Ao invés de condenarem tais ataques, vários bispos ugandenses apoiaram amplamente a legislação em suas homilias de Páscoa. Alguns chegaram perto de tacitamente apoiar - ou pelo menos justificar - atos de violência. O arcebispo Lwanga publicou recentemente um manuscrito em que manifesta a necessidade de respeitar e cuidar dos homossexuais, no entanto, até o momento, a Igreja ugandense como um todo fez muito pouco para condenar os abusos cometidos contra as minorias sexuais.

No Caribe, o arcebispo de Kingston, na Jamaica, Charles Dufour, também se recusou a condenar tanto a violência endêmica enfrentada pelas minorias sexuais, como a criminalização de atos sexuais privados e consensuais entre adultos por parte do governo jamaicano. Nos últimos anos, as organizações de direitos humanos, a Organização dos Estados Americanos, o Departamento de Estado dos EUA e outros governos e organizações têm criticado a violência enfrentada por essas minorias. Espancamentos, violência policial, tortura e assassinatos de pessoas de minorias sexuais são comuns.

Assim como em outras partes do Caribe, grupos locais de defesa dos direitos humanos estão questionando a lei anti-sodomia da Jamaica. Quando perguntado por ativistas sobre a posição da Igreja Católica quanto à criminalização de atos consensuais entre parceiros do mesmo sexo, o arcebispo Dufour disse não sentir "necessidade de dar nenhuma declaração especial" em relação ao debate na Jamaica. O arcebispo, no entanto, chamou a atenção para a difamação e perseguição de grupos religiosos que se opõem aos direitos das minorias sexuais. Tais declarações são desencorajadoras. O arcebispo Dufour e outros líderes da Igreja jamaicana perderam uma importante oportunidade de dar substância à posição da Santa Sé.

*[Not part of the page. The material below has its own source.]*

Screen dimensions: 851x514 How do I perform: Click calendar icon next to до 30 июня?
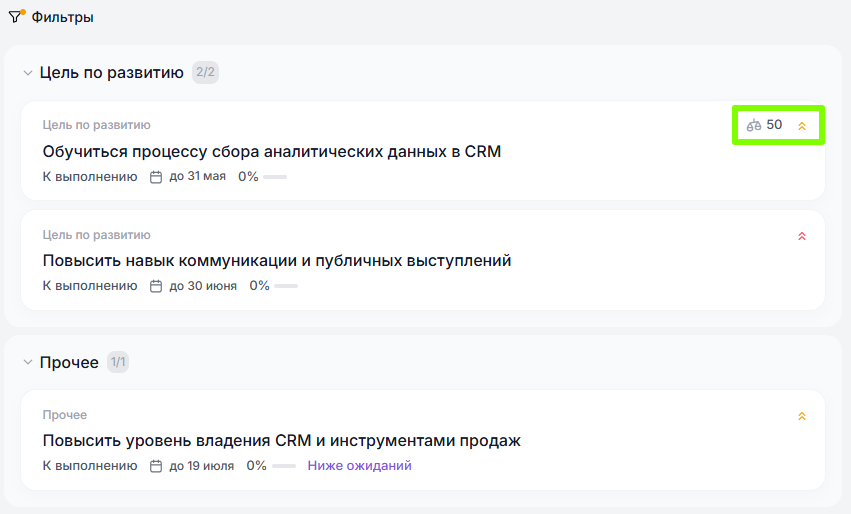(x=156, y=286)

As declarações e ações de líderes da Igreja têm um profundo impacto sobre o ambiente em que as pessoas que pertencem a minorias sexuais vivem. Os líderes da Igreja precisam distinguir entre a condenação moral de certos atos e relações e o apoio implícito ou explícito à violência e perseguição. Não fazer esta distinção não apenas vai contra a doutrina da Igreja, mas também contribui para um clima de hostilidade que ameaça vidas. No próximo ano, o Sínodo dos Bispos continuará a discutir as práticas pastorais da Igreja em relação à família. Antes de continuarem a discutir a moralidade das uniões entre pessoas do mesmo sexo, ou se os homossexuais devem ser acolhidos ou não, os líderes da Igreja deveriam condenar clara e amplamente a violência enfrentada por minorias sexuais nas comunidades em todo o mundo.

 

Celso Perez é Gruber Fellow na Human Rights Watch. Possui doutorado pela Yale Law School e mestrado e bacharelado em Ética Teológica pela Boston College.